(TASK ITEM)
Reproduce the records below exactly as they appear.

### SUPPLIED RECORDS ###

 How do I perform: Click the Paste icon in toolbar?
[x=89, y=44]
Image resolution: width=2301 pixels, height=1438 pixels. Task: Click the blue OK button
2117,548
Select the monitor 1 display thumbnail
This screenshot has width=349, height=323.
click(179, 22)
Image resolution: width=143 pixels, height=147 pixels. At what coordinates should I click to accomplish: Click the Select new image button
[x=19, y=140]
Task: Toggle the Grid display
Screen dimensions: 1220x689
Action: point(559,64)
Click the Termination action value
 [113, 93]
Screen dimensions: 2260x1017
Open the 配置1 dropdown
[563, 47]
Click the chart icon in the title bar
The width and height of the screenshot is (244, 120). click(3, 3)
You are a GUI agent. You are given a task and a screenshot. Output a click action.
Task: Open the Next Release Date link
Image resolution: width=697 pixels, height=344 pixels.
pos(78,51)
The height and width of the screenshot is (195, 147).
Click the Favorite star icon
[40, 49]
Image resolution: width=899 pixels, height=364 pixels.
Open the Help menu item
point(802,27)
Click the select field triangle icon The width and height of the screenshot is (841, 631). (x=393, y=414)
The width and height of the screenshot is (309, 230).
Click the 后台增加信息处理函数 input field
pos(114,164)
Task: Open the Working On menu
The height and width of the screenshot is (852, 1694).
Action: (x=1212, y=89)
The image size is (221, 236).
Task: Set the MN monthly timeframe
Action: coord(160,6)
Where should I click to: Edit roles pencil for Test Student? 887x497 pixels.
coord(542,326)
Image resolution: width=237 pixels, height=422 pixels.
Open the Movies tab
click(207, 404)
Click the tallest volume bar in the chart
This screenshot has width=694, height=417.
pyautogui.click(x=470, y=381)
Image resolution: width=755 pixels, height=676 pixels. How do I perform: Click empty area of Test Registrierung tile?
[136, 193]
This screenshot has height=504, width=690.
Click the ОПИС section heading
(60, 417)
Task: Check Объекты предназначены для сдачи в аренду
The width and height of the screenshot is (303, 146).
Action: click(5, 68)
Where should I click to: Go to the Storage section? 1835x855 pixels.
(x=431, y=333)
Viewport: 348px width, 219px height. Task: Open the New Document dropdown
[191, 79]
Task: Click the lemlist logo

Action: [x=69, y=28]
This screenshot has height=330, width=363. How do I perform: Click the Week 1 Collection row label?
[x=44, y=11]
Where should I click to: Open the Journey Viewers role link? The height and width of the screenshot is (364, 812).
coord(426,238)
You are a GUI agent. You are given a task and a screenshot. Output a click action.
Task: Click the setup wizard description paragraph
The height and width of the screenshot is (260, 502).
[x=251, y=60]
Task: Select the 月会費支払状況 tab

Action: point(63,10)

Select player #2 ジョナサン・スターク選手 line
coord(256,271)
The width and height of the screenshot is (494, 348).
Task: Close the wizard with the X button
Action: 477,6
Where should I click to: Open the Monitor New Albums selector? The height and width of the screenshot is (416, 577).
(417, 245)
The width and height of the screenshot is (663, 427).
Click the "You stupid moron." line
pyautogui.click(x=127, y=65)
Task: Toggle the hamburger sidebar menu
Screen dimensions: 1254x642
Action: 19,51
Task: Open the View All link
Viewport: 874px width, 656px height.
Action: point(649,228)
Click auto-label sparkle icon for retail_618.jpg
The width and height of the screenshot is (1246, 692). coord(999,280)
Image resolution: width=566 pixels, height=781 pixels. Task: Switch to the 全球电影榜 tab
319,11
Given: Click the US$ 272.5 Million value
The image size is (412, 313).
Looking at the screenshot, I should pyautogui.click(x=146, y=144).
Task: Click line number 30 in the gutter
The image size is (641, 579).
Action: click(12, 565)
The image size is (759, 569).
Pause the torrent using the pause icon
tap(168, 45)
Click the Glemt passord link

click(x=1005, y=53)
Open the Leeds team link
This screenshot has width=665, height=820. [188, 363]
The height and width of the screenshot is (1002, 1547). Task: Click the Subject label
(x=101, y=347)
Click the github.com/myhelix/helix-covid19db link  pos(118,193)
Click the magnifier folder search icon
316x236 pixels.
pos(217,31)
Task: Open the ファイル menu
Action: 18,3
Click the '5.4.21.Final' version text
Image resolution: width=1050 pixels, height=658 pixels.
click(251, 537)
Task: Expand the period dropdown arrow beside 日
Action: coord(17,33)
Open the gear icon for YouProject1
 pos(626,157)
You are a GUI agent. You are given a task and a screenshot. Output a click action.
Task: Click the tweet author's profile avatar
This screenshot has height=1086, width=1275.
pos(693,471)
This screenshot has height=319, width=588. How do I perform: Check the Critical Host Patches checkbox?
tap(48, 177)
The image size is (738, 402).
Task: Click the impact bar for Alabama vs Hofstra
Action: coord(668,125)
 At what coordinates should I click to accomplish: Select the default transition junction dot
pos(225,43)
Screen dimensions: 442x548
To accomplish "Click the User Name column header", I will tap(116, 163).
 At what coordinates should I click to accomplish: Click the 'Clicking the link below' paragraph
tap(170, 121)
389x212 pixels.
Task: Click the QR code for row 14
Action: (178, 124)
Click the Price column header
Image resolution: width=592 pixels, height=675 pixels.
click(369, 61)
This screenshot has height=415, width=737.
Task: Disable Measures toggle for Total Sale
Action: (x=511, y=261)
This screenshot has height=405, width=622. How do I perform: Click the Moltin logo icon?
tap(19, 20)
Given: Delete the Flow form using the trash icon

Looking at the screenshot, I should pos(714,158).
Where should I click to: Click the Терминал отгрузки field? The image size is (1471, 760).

###

(THE COMPLETED TASK)
 How do I perform: Click the Paste icon in toolbar?
[x=89, y=44]
Image resolution: width=2301 pixels, height=1438 pixels. Task: Click the blue OK button
2117,548
Select the monitor 1 display thumbnail
This screenshot has width=349, height=323.
click(179, 22)
Image resolution: width=143 pixels, height=147 pixels. At what coordinates should I click to accomplish: Click the Select new image button
[x=19, y=140]
Task: Toggle the Grid display
Screen dimensions: 1220x689
Action: point(559,64)
Click the Termination action value
 [113, 93]
Screen dimensions: 2260x1017
Open the 配置1 dropdown
[563, 47]
Click the chart icon in the title bar
The width and height of the screenshot is (244, 120). click(3, 3)
You are a GUI agent. You are given a task and a screenshot. Output a click action.
Task: Open the Next Release Date link
Image resolution: width=697 pixels, height=344 pixels.
pos(78,51)
The height and width of the screenshot is (195, 147).
Click the Favorite star icon
[40, 49]
Image resolution: width=899 pixels, height=364 pixels.
Open the Help menu item
point(802,27)
Click the select field triangle icon The width and height of the screenshot is (841, 631). (x=393, y=414)
The width and height of the screenshot is (309, 230).
Click the 后台增加信息处理函数 input field
pos(114,164)
Task: Open the Working On menu
The height and width of the screenshot is (852, 1694).
Action: (x=1212, y=89)
The image size is (221, 236).
Task: Set the MN monthly timeframe
Action: coord(160,6)
Where should I click to: Edit roles pencil for Test Student? 887x497 pixels.
coord(542,326)
Image resolution: width=237 pixels, height=422 pixels.
Open the Movies tab
click(207, 404)
Click the tallest volume bar in the chart
This screenshot has width=694, height=417.
pyautogui.click(x=470, y=381)
Image resolution: width=755 pixels, height=676 pixels. How do I perform: Click empty area of Test Registrierung tile?
[136, 193]
This screenshot has height=504, width=690.
Click the ОПИС section heading
(60, 417)
Task: Check Объекты предназначены для сдачи в аренду
The width and height of the screenshot is (303, 146).
Action: click(5, 68)
Where should I click to: Go to the Storage section? 1835x855 pixels.
(x=431, y=333)
Viewport: 348px width, 219px height. Task: Open the New Document dropdown
[191, 79]
Task: Click the lemlist logo

Action: [x=69, y=28]
This screenshot has height=330, width=363. How do I perform: Click the Week 1 Collection row label?
[x=44, y=11]
Where should I click to: Open the Journey Viewers role link? The height and width of the screenshot is (364, 812).
coord(426,238)
You are a GUI agent. You are given a task and a screenshot. Output a click action.
Task: Click the setup wizard description paragraph
The height and width of the screenshot is (260, 502).
[x=251, y=60]
Task: Select the 月会費支払状況 tab

Action: point(63,10)

Select player #2 ジョナサン・スターク選手 line
coord(256,271)
The width and height of the screenshot is (494, 348).
Task: Close the wizard with the X button
Action: 477,6
Where should I click to: Open the Monitor New Albums selector? The height and width of the screenshot is (416, 577).
(417, 245)
The width and height of the screenshot is (663, 427).
Click the "You stupid moron." line
pyautogui.click(x=127, y=65)
Task: Toggle the hamburger sidebar menu
Screen dimensions: 1254x642
Action: 19,51
Task: Open the View All link
Viewport: 874px width, 656px height.
Action: point(649,228)
Click auto-label sparkle icon for retail_618.jpg
The width and height of the screenshot is (1246, 692). coord(999,280)
Image resolution: width=566 pixels, height=781 pixels. Task: Switch to the 全球电影榜 tab
319,11
Given: Click the US$ 272.5 Million value
The image size is (412, 313).
Looking at the screenshot, I should pyautogui.click(x=146, y=144).
Task: Click line number 30 in the gutter
The image size is (641, 579).
Action: click(12, 565)
The image size is (759, 569).
Pause the torrent using the pause icon
tap(168, 45)
Click the Glemt passord link

click(x=1005, y=53)
Open the Leeds team link
This screenshot has width=665, height=820. [188, 363]
The height and width of the screenshot is (1002, 1547). Task: Click the Subject label
(x=101, y=347)
Click the github.com/myhelix/helix-covid19db link  pos(118,193)
Click the magnifier folder search icon
316x236 pixels.
pos(217,31)
Task: Open the ファイル menu
Action: 18,3
Click the '5.4.21.Final' version text
Image resolution: width=1050 pixels, height=658 pixels.
click(251, 537)
Task: Expand the period dropdown arrow beside 日
Action: coord(17,33)
Open the gear icon for YouProject1
 pos(626,157)
You are a GUI agent. You are given a task and a screenshot. Output a click action.
Task: Click the tweet author's profile avatar
This screenshot has height=1086, width=1275.
pos(693,471)
This screenshot has height=319, width=588. How do I perform: Check the Critical Host Patches checkbox?
tap(48, 177)
The image size is (738, 402).
Task: Click the impact bar for Alabama vs Hofstra
Action: coord(668,125)
 At what coordinates should I click to accomplish: Select the default transition junction dot
pos(225,43)
Screen dimensions: 442x548
To accomplish "Click the User Name column header", I will tap(116, 163).
 At what coordinates should I click to accomplish: Click the 'Clicking the link below' paragraph
tap(170, 121)
389x212 pixels.
Task: Click the QR code for row 14
Action: (178, 124)
Click the Price column header
Image resolution: width=592 pixels, height=675 pixels.
click(369, 61)
This screenshot has height=415, width=737.
Task: Disable Measures toggle for Total Sale
Action: (x=511, y=261)
This screenshot has height=405, width=622. How do I perform: Click the Moltin logo icon?
tap(19, 20)
Given: Delete the Flow form using the trash icon

Looking at the screenshot, I should pos(714,158).
Where should I click to: Click the Терминал отгрузки field? The image size is (1471, 760).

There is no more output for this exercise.